DESCRIPTION OF THE TASK —
Every line with the string "Given" in it belongs in your answer, so copy them all from the data.

*** Opening of EXTRACTED ENTRIES ***

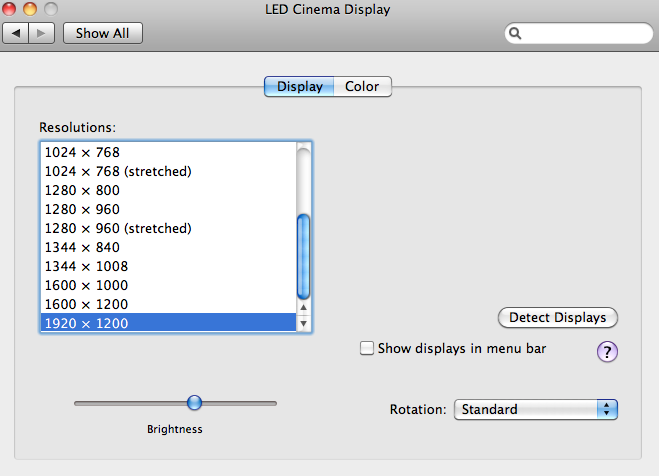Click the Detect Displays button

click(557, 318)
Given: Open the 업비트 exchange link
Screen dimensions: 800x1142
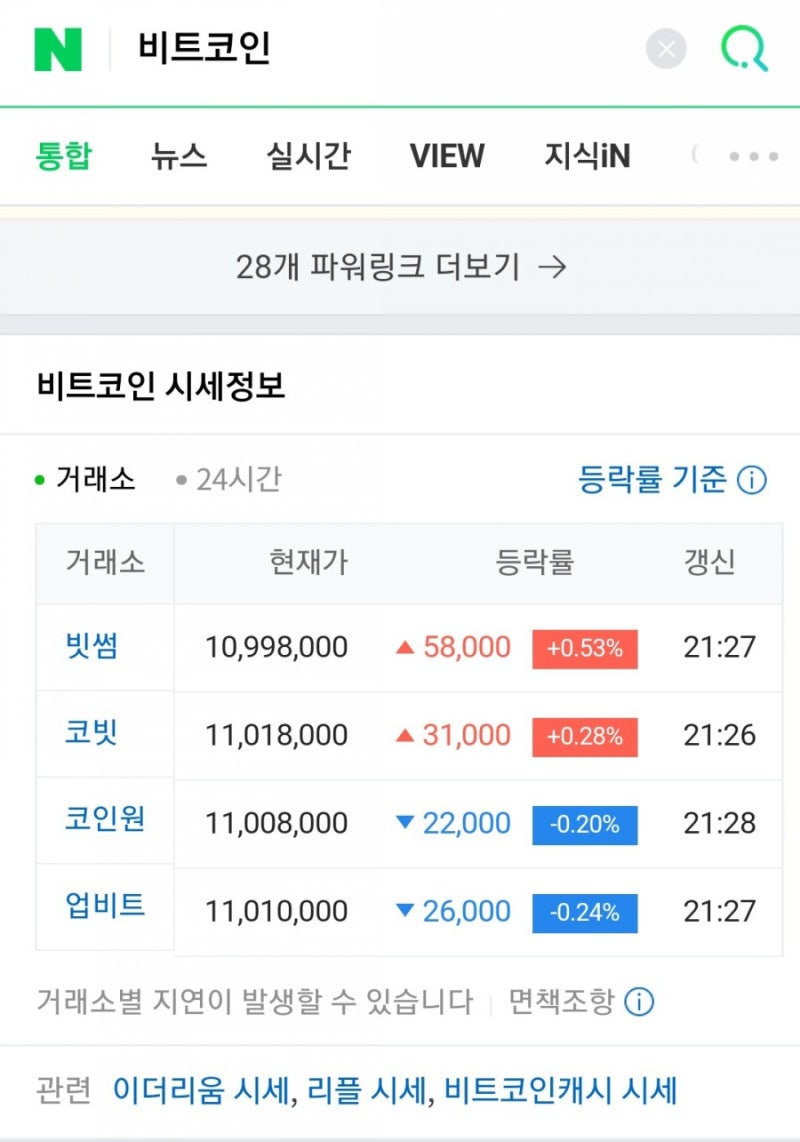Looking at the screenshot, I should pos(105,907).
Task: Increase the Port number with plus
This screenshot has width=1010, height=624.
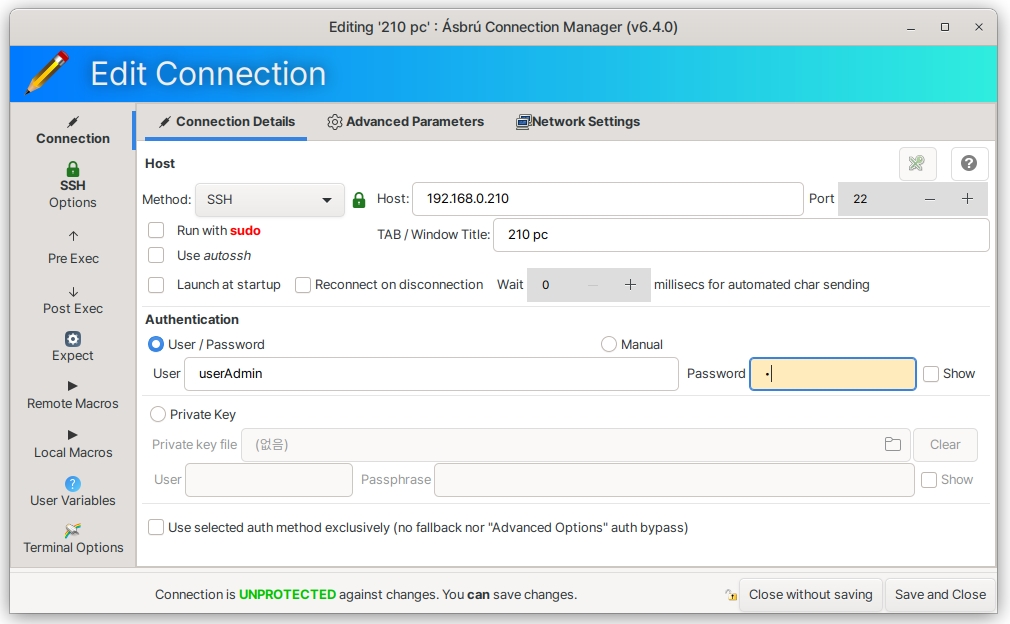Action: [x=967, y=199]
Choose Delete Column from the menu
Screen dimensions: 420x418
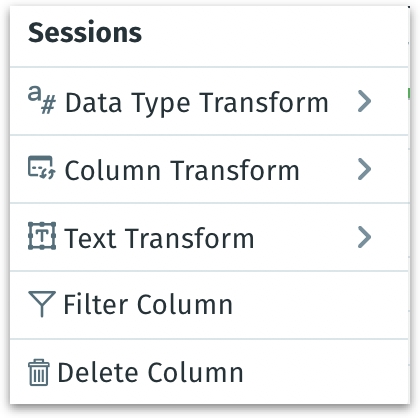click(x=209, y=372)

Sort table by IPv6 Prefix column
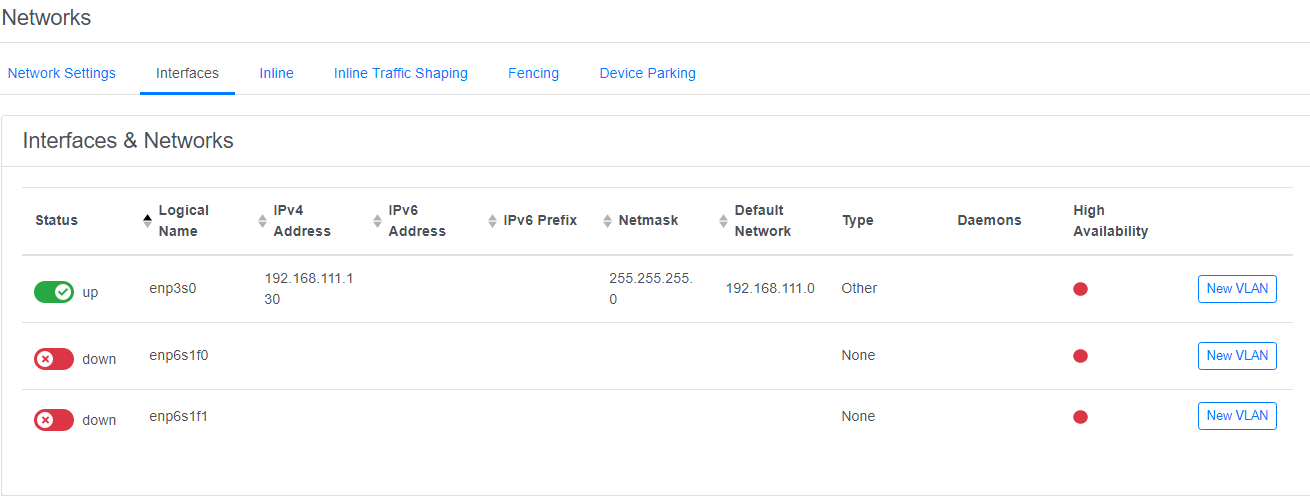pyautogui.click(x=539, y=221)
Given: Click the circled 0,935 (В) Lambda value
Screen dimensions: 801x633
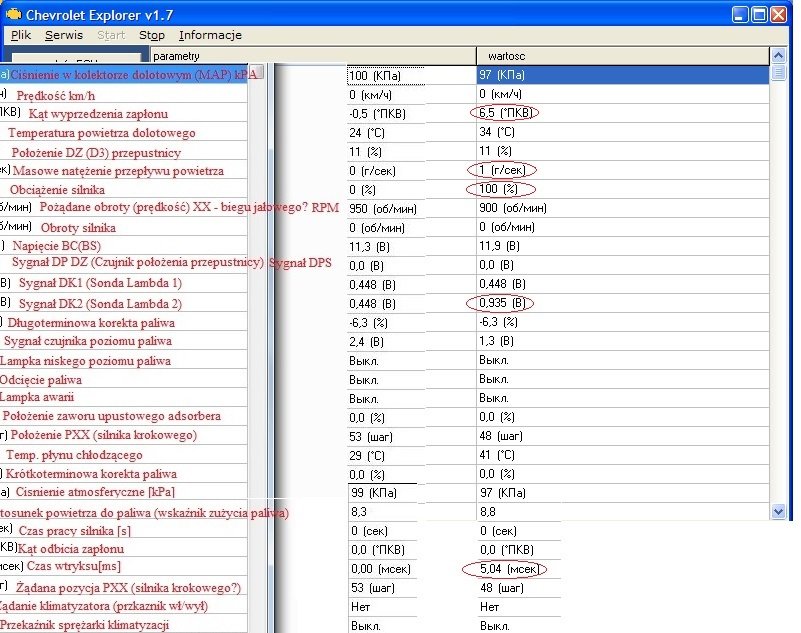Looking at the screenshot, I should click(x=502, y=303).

*** Close of EXTRACTED ENTRIES ***

SOLUTION —
Given: Open the 업비트 exchange link
Given: Click the circled 0,935 (В) Lambda value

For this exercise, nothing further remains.